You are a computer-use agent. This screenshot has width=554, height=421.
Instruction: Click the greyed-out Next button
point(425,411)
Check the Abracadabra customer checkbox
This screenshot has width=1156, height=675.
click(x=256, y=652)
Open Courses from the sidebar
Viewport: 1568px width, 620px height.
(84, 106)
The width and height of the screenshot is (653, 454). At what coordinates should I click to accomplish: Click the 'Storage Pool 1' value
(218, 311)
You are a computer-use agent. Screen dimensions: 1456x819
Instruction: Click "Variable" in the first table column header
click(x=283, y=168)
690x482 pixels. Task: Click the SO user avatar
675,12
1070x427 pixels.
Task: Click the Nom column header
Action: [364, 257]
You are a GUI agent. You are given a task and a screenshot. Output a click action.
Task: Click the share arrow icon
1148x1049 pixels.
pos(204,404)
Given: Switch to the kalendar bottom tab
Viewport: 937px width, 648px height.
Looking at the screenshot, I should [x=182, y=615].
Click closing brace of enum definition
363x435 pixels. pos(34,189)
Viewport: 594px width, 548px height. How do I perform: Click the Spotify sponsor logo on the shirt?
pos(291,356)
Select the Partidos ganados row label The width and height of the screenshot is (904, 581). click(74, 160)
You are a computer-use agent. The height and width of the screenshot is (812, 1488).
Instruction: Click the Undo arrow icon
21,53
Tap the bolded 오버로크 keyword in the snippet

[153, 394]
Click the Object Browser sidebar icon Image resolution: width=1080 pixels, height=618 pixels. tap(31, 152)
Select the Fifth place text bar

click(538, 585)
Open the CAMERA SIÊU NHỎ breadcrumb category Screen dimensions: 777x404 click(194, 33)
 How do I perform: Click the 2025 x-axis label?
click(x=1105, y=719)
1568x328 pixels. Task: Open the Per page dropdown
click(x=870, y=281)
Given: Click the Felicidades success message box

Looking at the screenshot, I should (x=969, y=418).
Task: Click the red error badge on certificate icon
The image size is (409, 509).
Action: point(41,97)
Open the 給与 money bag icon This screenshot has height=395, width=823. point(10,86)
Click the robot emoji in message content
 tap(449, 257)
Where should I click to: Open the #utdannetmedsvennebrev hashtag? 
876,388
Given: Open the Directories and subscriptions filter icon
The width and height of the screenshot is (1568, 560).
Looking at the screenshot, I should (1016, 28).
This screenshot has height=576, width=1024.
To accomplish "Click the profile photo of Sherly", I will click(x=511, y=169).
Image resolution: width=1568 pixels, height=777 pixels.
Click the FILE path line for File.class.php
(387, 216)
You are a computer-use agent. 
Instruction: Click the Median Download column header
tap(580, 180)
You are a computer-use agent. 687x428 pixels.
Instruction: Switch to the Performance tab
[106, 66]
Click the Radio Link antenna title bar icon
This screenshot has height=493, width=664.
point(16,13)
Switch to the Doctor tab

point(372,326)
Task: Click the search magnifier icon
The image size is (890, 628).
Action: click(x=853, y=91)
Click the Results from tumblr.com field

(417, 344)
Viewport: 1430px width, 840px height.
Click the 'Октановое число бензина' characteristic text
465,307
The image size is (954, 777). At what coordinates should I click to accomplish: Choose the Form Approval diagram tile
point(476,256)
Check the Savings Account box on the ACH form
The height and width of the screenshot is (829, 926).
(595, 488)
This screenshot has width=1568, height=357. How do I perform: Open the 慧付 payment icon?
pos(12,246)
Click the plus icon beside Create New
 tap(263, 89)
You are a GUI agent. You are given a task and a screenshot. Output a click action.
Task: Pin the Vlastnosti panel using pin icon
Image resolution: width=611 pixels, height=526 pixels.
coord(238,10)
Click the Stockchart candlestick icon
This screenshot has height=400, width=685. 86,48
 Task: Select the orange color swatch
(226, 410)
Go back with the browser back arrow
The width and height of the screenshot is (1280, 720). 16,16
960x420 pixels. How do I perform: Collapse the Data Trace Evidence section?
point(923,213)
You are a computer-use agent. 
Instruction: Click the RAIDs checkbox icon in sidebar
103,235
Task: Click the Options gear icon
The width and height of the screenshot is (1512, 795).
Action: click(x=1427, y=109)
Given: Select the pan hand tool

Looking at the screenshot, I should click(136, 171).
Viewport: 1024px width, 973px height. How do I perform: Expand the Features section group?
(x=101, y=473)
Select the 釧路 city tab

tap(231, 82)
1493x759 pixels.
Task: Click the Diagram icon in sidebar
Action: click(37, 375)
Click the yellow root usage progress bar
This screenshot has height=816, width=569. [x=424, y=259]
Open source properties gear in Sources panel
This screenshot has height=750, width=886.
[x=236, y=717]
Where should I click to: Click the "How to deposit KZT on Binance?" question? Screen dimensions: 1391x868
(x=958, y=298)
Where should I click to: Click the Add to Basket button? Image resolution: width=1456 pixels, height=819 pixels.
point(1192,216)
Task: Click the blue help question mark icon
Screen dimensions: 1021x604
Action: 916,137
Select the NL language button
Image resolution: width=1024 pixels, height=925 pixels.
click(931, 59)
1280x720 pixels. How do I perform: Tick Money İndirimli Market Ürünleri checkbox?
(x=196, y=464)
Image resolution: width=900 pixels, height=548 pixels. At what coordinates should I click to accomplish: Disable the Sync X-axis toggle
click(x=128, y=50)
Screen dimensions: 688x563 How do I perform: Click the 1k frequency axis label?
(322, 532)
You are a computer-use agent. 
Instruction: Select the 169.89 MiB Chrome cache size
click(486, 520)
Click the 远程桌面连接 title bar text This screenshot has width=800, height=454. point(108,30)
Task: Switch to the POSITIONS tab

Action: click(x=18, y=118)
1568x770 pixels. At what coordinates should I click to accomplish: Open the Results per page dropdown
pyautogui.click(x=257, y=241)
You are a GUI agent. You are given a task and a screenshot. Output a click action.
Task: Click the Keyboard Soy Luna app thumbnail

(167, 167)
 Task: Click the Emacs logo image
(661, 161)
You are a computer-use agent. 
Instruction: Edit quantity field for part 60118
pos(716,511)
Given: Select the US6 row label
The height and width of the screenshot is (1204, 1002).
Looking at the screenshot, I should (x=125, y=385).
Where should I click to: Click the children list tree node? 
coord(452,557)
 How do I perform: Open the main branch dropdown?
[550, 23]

▬▬▬

**WHAT IS EXPECTED:** Output the full listing above word for word.

**EXERCISE OUTPUT:**
You are a computer-use agent. This screenshot has width=554, height=421.
Instruction: Click the greyed-out Next button
point(425,411)
Check the Abracadabra customer checkbox
This screenshot has width=1156, height=675.
click(x=256, y=652)
Open Courses from the sidebar
Viewport: 1568px width, 620px height.
(84, 106)
The width and height of the screenshot is (653, 454). At what coordinates should I click to accomplish: Click the 'Storage Pool 1' value
(218, 311)
You are a computer-use agent. Screen dimensions: 1456x819
Instruction: Click "Variable" in the first table column header
click(x=283, y=168)
690x482 pixels. Task: Click the SO user avatar
675,12
1070x427 pixels.
Task: Click the Nom column header
Action: [364, 257]
You are a GUI agent. You are given a task and a screenshot. Output a click action.
Task: Click the share arrow icon
1148x1049 pixels.
pos(204,404)
Given: Switch to the kalendar bottom tab
Viewport: 937px width, 648px height.
Looking at the screenshot, I should [x=182, y=615].
Click closing brace of enum definition
363x435 pixels. pos(34,189)
Viewport: 594px width, 548px height. How do I perform: Click the Spotify sponsor logo on the shirt?
pos(291,356)
Select the Partidos ganados row label The width and height of the screenshot is (904, 581). click(74, 160)
You are a computer-use agent. The height and width of the screenshot is (812, 1488).
Instruction: Click the Undo arrow icon
21,53
Tap the bolded 오버로크 keyword in the snippet

[153, 394]
Click the Object Browser sidebar icon Image resolution: width=1080 pixels, height=618 pixels. tap(31, 152)
Select the Fifth place text bar

click(538, 585)
Open the CAMERA SIÊU NHỎ breadcrumb category Screen dimensions: 777x404 click(194, 33)
 How do I perform: Click the 2025 x-axis label?
click(x=1105, y=719)
1568x328 pixels. Task: Open the Per page dropdown
click(x=870, y=281)
Given: Click the Felicidades success message box

Looking at the screenshot, I should (x=969, y=418).
Task: Click the red error badge on certificate icon
The image size is (409, 509).
Action: point(41,97)
Open the 給与 money bag icon This screenshot has height=395, width=823. point(10,86)
Click the robot emoji in message content
 tap(449, 257)
Where should I click to: Open the #utdannetmedsvennebrev hashtag? 
876,388
Given: Open the Directories and subscriptions filter icon
The width and height of the screenshot is (1568, 560).
Looking at the screenshot, I should (1016, 28).
This screenshot has height=576, width=1024.
To accomplish "Click the profile photo of Sherly", I will click(x=511, y=169).
Image resolution: width=1568 pixels, height=777 pixels.
Click the FILE path line for File.class.php
(387, 216)
You are a computer-use agent. 
Instruction: Click the Median Download column header
tap(580, 180)
You are a computer-use agent. 687x428 pixels.
Instruction: Switch to the Performance tab
[106, 66]
Click the Radio Link antenna title bar icon
This screenshot has height=493, width=664.
point(16,13)
Switch to the Doctor tab

point(372,326)
Task: Click the search magnifier icon
The image size is (890, 628).
Action: click(x=853, y=91)
Click the Results from tumblr.com field

(417, 344)
Viewport: 1430px width, 840px height.
Click the 'Октановое число бензина' characteristic text
465,307
The image size is (954, 777). At what coordinates should I click to accomplish: Choose the Form Approval diagram tile
point(476,256)
Check the Savings Account box on the ACH form
The height and width of the screenshot is (829, 926).
(595, 488)
This screenshot has width=1568, height=357. How do I perform: Open the 慧付 payment icon?
pos(12,246)
Click the plus icon beside Create New
 tap(263, 89)
You are a GUI agent. You are given a task and a screenshot. Output a click action.
Task: Pin the Vlastnosti panel using pin icon
Image resolution: width=611 pixels, height=526 pixels.
coord(238,10)
Click the Stockchart candlestick icon
This screenshot has height=400, width=685. 86,48
 Task: Select the orange color swatch
(226, 410)
Go back with the browser back arrow
The width and height of the screenshot is (1280, 720). 16,16
960x420 pixels. How do I perform: Collapse the Data Trace Evidence section?
point(923,213)
You are a computer-use agent. 
Instruction: Click the RAIDs checkbox icon in sidebar
103,235
Task: Click the Options gear icon
The width and height of the screenshot is (1512, 795).
Action: click(x=1427, y=109)
Given: Select the pan hand tool

Looking at the screenshot, I should click(136, 171).
Viewport: 1024px width, 973px height. How do I perform: Expand the Features section group?
(x=101, y=473)
Select the 釧路 city tab

tap(231, 82)
1493x759 pixels.
Task: Click the Diagram icon in sidebar
Action: click(37, 375)
Click the yellow root usage progress bar
This screenshot has height=816, width=569. [x=424, y=259]
Open source properties gear in Sources panel
This screenshot has height=750, width=886.
[x=236, y=717]
Where should I click to: Click the "How to deposit KZT on Binance?" question? Screen dimensions: 1391x868
(x=958, y=298)
Where should I click to: Click the Add to Basket button? Image resolution: width=1456 pixels, height=819 pixels.
point(1192,216)
Task: Click the blue help question mark icon
Screen dimensions: 1021x604
Action: 916,137
Select the NL language button
Image resolution: width=1024 pixels, height=925 pixels.
click(931, 59)
1280x720 pixels. How do I perform: Tick Money İndirimli Market Ürünleri checkbox?
(x=196, y=464)
Image resolution: width=900 pixels, height=548 pixels. At what coordinates should I click to accomplish: Disable the Sync X-axis toggle
click(x=128, y=50)
Screen dimensions: 688x563 How do I perform: Click the 1k frequency axis label?
(322, 532)
You are a computer-use agent. 
Instruction: Select the 169.89 MiB Chrome cache size
click(486, 520)
Click the 远程桌面连接 title bar text This screenshot has width=800, height=454. point(108,30)
Task: Switch to the POSITIONS tab

Action: click(x=18, y=118)
1568x770 pixels. At what coordinates should I click to accomplish: Open the Results per page dropdown
pyautogui.click(x=257, y=241)
You are a GUI agent. You are given a task and a screenshot. Output a click action.
Task: Click the Keyboard Soy Luna app thumbnail

(167, 167)
 Task: Click the Emacs logo image
(661, 161)
You are a computer-use agent. 
Instruction: Edit quantity field for part 60118
pos(716,511)
Given: Select the US6 row label
The height and width of the screenshot is (1204, 1002).
Looking at the screenshot, I should (x=125, y=385).
Where should I click to: Click the children list tree node? 
coord(452,557)
 How do I perform: Open the main branch dropdown?
[550, 23]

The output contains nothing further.